GIVEN TASK: How many lines of the listing below contain the string "width"? Reply with the number alone.

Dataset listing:
┏━━

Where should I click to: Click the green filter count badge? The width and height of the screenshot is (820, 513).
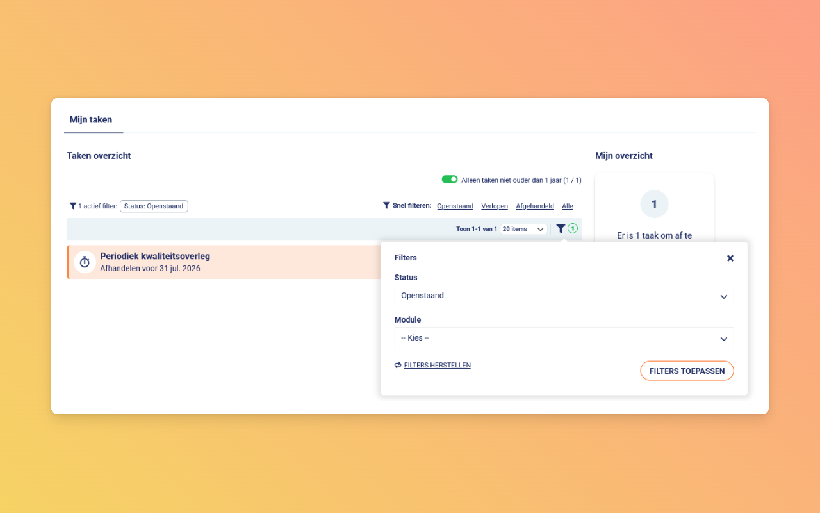tap(573, 229)
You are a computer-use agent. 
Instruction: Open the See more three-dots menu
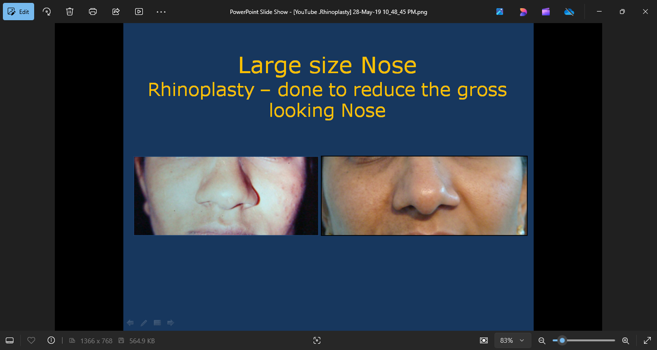click(x=161, y=12)
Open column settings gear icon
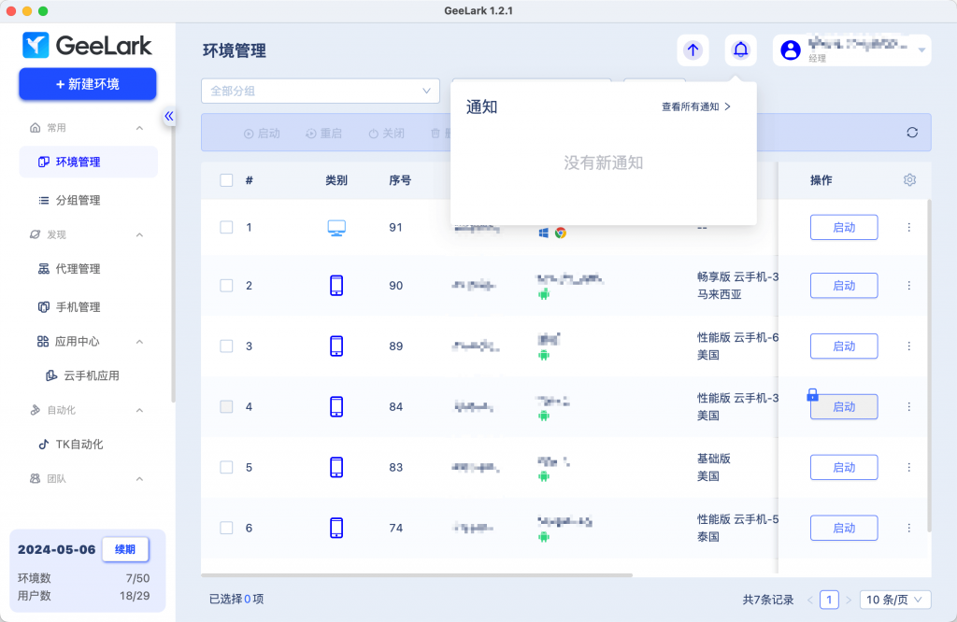 point(909,180)
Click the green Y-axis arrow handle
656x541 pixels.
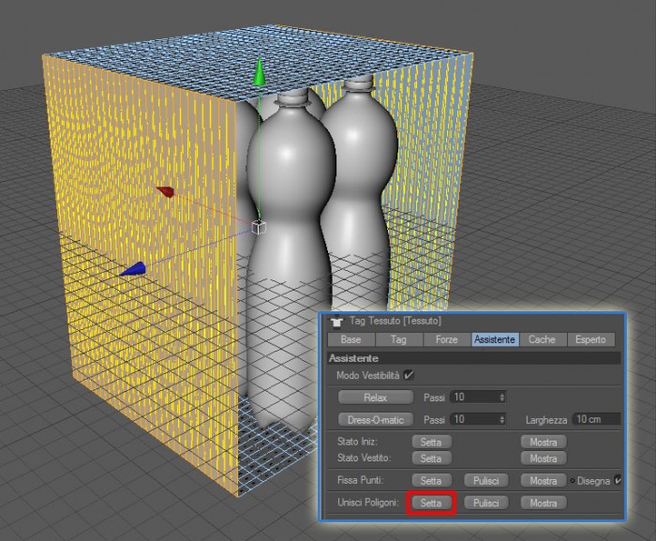click(x=259, y=71)
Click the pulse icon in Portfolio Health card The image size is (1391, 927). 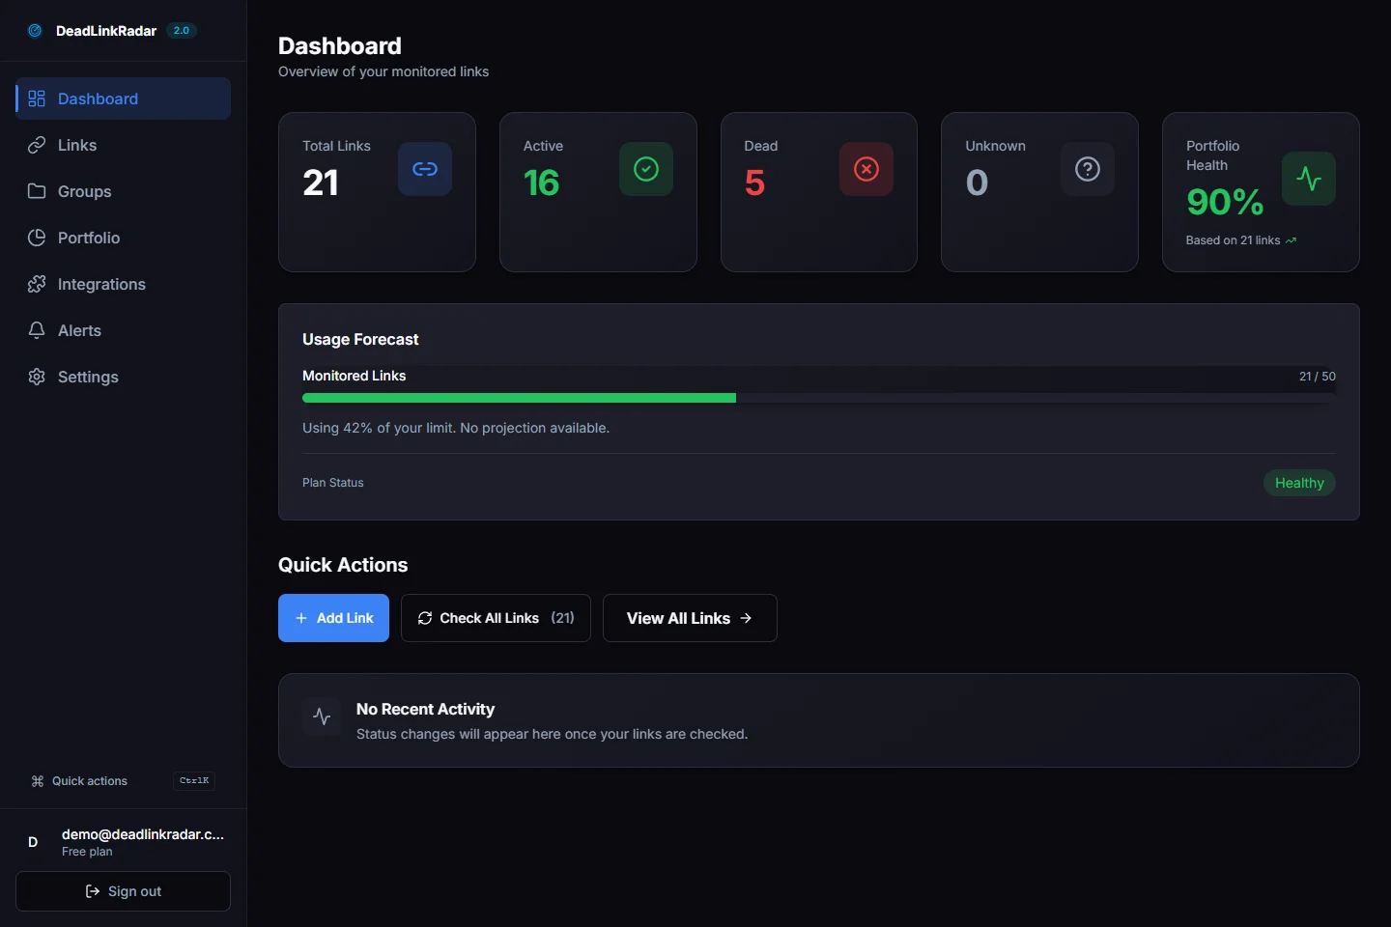1309,179
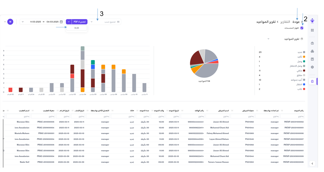Open the cubes module sidebar icon

pyautogui.click(x=312, y=51)
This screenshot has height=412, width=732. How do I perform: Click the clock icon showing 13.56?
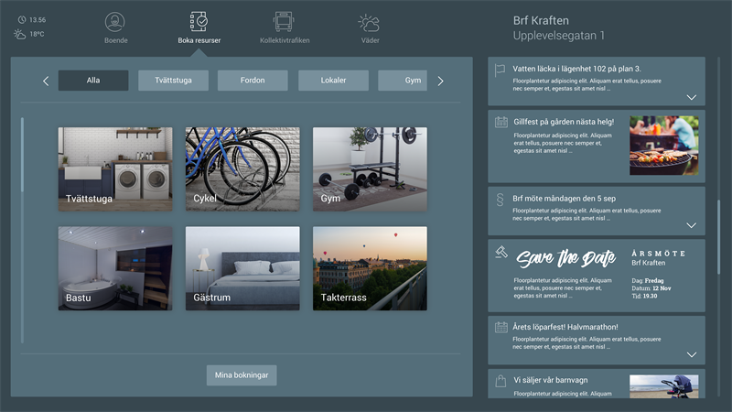[20, 19]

┗━━

EXERCISE SOLUTION: 2